» Consegna 1
Trascrivi il passo del testo sui partiti politici compreso tra "La norma dell’art." e "affermazione dell’Interesse Nazionale.", estremi inclusi.
» Consegna 2
Nel testo sui partiti politici, che tipo di condizione rappresentano le leggi che regolano la competizione elettorale e la presentazione delle liste?

» Testo del documento
/---
La norma costituzionale individua l’azione dei partiti politici come rivolta da una parte verso i cittadini, dall’altra verso le istituzioni. Nel primo caso i caratteri attuali della società e i fenomeni che in essa si sviluppano comportano l’emergere di nuove e differenziate istanze rispetto alle quali alle strutture sociali di tipo politico associativo si pone il problema di fornire loro uno spazio di discussione oltre che gli strumenti per la loro valorizzazione.
Nel secondo caso il principale problema che si pone di fronte ai partiti politici consiste nel mantenere un’unità di indirizzo a fronte dei molteplici livelli politico decisionali sviluppatesi all’interno e all’esterno dello Stato apparato delineato dalla Carta Costituzionale. A tale problematica è legata la necessità di svolgere un’attività di individuazione della classe dirigente che sia in grado, tecnicamente e politicamente, di sostenere l’azione politica nei diversi livelli in cui questa si svolge. Da qui l’importanza, ai fini della affermazione e della tutela dell’interesse nazionale, ricoperta dalle leggi che regolamentano la competizione elettorale e la presentazione delle liste elettorali. Tuttavia esse rappresentano una condizione necessaria ma non sufficiente al fine di adeguare il sistema di rappresentanza politica alle dinamiche politiche e sociali del mondo contemporaneo.
La norma dell’art. 49 della Costituzione, ad avviso dello scrivente, non esaurisce la sua portata nei termini indicati. Essa, attribuendo ai cittadini il diritto di concorrere con metodo democratico all’interno dei partiti politici, disciplina un ulteriore momento della vita e della funzione dei partiti rispetto alle azioni di definizione e affermazione dell’Interesse Nazionale.
\---
» Righe archiviate
/---
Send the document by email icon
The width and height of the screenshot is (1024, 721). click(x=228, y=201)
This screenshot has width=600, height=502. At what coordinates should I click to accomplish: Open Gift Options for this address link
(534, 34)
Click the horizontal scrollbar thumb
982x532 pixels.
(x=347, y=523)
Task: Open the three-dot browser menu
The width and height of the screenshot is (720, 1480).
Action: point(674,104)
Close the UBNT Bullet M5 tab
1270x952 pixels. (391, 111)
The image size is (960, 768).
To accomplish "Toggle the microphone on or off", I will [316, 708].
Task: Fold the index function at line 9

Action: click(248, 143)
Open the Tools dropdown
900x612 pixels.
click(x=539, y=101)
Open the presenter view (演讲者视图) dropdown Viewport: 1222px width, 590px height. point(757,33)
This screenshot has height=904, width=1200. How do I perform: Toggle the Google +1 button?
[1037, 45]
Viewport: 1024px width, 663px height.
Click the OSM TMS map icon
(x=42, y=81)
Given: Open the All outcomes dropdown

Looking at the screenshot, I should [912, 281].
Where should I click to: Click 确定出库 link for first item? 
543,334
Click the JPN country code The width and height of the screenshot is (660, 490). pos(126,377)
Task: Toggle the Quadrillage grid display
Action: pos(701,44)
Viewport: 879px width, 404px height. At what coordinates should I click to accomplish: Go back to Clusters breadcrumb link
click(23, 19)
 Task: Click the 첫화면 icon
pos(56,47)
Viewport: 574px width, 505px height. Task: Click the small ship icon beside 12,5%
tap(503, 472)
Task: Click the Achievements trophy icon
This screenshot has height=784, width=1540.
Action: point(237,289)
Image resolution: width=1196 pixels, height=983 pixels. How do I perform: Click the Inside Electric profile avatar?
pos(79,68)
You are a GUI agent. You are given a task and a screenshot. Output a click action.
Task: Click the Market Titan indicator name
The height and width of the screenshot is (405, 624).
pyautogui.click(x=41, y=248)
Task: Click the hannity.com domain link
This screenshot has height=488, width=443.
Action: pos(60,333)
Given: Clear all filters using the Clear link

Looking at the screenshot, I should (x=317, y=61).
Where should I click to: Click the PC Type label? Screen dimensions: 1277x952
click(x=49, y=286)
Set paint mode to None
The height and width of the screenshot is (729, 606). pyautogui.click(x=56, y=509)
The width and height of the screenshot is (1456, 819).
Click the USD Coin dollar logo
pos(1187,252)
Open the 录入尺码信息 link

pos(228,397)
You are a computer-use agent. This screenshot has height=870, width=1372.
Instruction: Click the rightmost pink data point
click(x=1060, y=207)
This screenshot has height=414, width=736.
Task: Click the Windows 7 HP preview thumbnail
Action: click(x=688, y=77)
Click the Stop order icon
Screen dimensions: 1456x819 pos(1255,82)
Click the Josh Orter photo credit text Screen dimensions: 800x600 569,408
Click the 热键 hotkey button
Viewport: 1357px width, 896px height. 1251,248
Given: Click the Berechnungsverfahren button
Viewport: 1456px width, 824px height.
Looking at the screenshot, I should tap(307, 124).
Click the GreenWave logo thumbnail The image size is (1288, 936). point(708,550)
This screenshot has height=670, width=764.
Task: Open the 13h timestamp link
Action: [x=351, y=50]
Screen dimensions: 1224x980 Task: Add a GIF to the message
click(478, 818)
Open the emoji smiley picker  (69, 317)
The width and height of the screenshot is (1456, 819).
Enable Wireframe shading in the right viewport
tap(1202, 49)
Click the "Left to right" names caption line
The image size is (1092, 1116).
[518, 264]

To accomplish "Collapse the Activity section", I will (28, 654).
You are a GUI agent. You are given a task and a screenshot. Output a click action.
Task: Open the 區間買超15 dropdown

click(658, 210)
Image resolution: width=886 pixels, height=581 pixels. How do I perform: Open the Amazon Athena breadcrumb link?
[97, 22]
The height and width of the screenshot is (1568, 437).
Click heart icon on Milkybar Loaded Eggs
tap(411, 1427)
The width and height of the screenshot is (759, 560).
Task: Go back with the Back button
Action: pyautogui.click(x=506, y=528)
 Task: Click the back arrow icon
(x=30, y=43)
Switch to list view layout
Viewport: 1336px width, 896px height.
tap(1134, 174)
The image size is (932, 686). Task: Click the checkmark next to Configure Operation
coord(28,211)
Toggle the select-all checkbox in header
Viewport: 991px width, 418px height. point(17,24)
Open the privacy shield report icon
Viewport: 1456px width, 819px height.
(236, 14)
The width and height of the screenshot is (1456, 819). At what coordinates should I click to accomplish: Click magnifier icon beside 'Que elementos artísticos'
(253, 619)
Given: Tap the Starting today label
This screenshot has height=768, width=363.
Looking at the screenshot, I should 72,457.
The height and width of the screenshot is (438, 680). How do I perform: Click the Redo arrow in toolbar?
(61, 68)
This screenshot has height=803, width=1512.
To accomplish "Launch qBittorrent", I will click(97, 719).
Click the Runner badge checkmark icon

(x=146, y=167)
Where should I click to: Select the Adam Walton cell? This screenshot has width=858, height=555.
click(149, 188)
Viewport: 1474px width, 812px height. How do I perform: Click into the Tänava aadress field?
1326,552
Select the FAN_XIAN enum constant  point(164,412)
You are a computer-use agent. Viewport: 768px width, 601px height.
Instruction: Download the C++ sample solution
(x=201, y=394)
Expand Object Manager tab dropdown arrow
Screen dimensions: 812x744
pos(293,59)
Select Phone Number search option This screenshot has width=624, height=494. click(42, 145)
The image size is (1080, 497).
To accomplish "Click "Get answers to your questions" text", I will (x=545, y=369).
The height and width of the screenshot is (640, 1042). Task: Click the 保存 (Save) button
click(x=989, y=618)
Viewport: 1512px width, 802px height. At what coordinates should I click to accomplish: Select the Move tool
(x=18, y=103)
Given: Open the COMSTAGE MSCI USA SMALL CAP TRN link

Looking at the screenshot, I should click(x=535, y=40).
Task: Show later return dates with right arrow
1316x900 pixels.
\---
» Risposta corretta 1
La norma dell’art. 49 della Costituzione, ad avviso dello scrivente, non esaurisce la sua portata nei termini indicati. Essa, attribuendo ai cittadini il diritto di concorrere con metodo democratico all’interno dei partiti politici, disciplina un ulteriore momento della vita e della funzione dei partiti rispetto alle azioni di definizione e affermazione dell’Interesse Nazionale.

» Risposta corretta 2
Una condizione necessaria ma non sufficiente per adeguare il sistema di rappresentanza politica alle dinamiche politiche e sociali del mondo contemporaneo.